The third surprise was how chilly Justice Alito’s majority opinion was to Crawford. It’s been clear for some time that Justice Alito isn’t Crawford’s biggest fan, and that he hasn’t been alone on the Court in having reservations. Still, it’s notable how far Clark went in narrowing the implications of Crawford. The Court said the victim’s statement in Clark wasn’t “testimonial,” and therefore fell outside the scope of the Confrontation Clause, because the victim—a three-year-old boy, remember—didn’t have a criminal prosecution in mind when speaking with his teachers. Even Justice Scalia and Justice Ginsburg agreed with this part of the Court’s reasoning, which of course will make Crawford inapplicable to the vast majority of statements by very young children.

In the past the Court had suggested that the purpose of the interviewers might matter too, and Justice Alito and Justice Scalia hinted at that in their opinions in Clark as well. But they agreed that this didn’t complicate matters, even though Ohio like many states requires teachers to report suspected child abuse, because the teachers probably weren’t thinking mainly about a criminal prosecution, either, when they asked the boy about his injuries. And Justice Alito’s emphasis, in any event, was very heavily on the purposes of the victim, not on those of his interviewers.

Moreover, Justice Alito’s majority opinion went further and suggested that, even aside from the purpose behind the statements, they shouldn’t count as “testimonial” because they would probably have been admitted in an eighteenth-century trial, and because “the relationship between a student and his teacher is very different from that between a citizen and the police”—although he didn’t explain which differences mattered, or why. And he described Crawford rather neutrally as taking a “different approach” than the case it had overruled, Ohio v. Roberts—instead of saying, as the Court usually does when describing watershed cases, that it corrected the mistakes of the earlier one. The slight wasn’t lost on Justice Scalia, who complained that the Court was heaping “fresh dirt” on the confrontation right “so recently rescued from the grave in Crawford.”

What was most striking, though, wasn’t the Court’s disrespect for Crawford; it was the Court’s utter lack of interest in doing anything to help Crawford make sense. The Crawford doctrine was formalistic from the outset—proudly so, actually.
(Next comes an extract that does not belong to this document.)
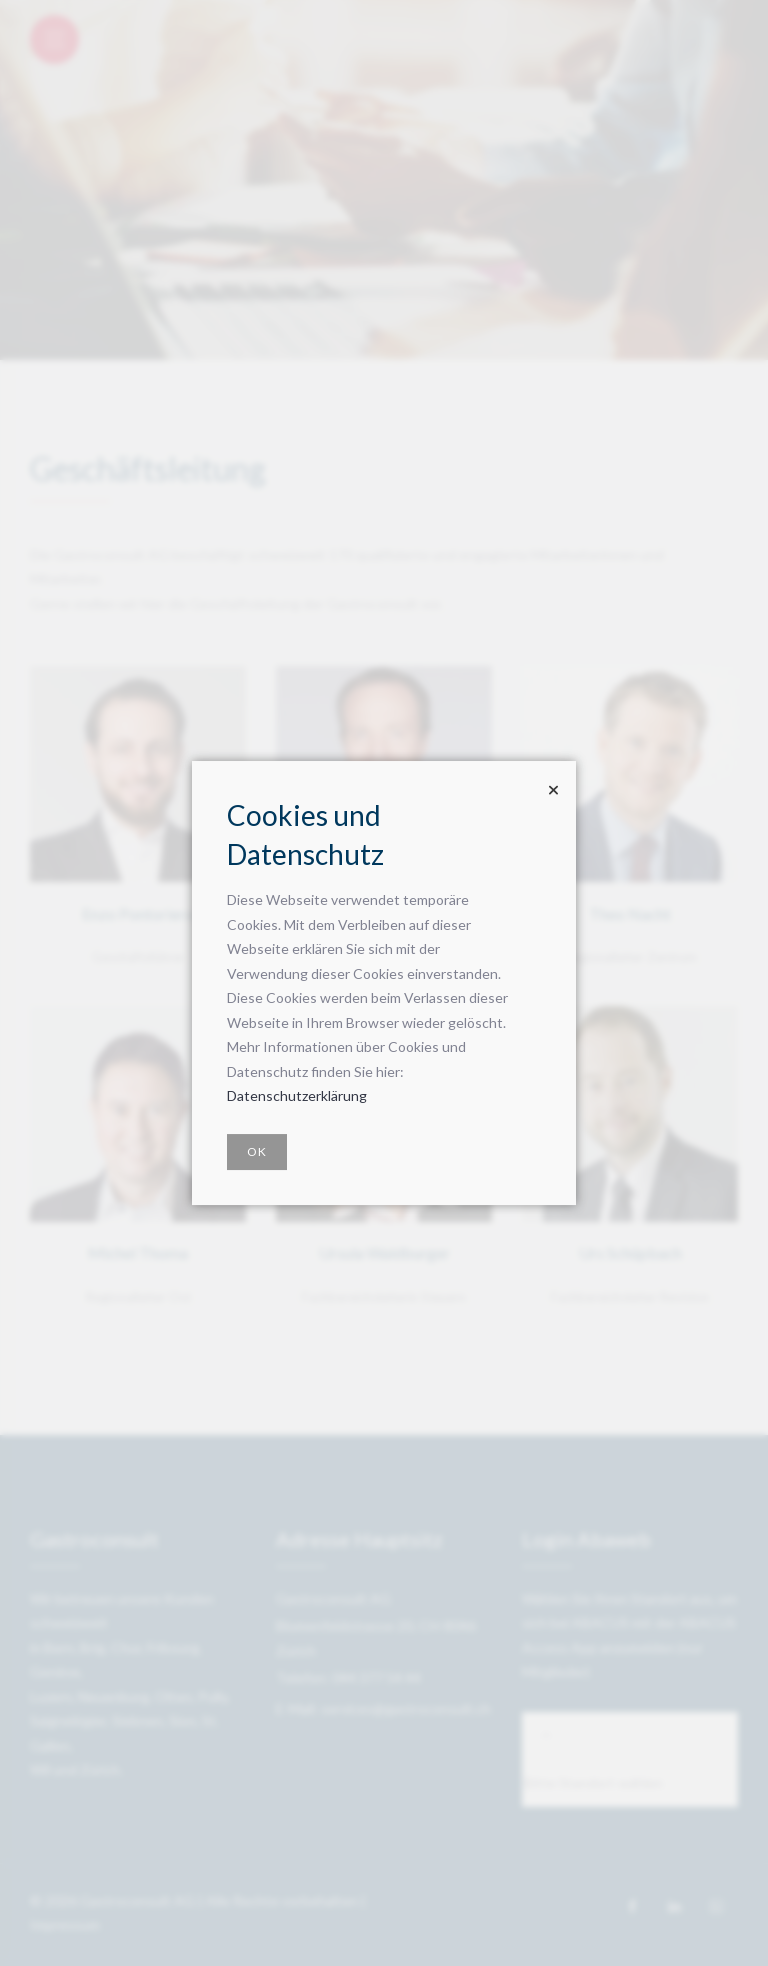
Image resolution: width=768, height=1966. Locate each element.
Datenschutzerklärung (297, 1095)
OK (257, 1151)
The Roberts test was explicitly functional, tied to the reliability of whatever out-of-court statements the prosecution tried to introduce. Justice Scalia’s majority opinion in Crawford criticized that approach as too manipulative, and concurring in Clark Justice Scalia again suggested that the Roberts approach was far too friendly to prosecutors. But the formalism of Crawford increasingly makes the doctrine seem arbitrary and pointless. It’s completely unclear, for example, why it should matter that three-year-old victim in Clark wasn’t thinking about a criminal prosecution when he spoke to his teachers, or that—as Justice Alito, Justice Scalia, and Justice Thomas all stressed—the conversation between the boy and his teachers was relatively informal. One might think that the most important consideration in applying the Confrontation Clause to a case like Clark is when, if ever, it is fair to convict a criminal defendant based on a statement from a very young child who cannot be cross-examined. But that is a question that none of the three opinions in Clark even discussed.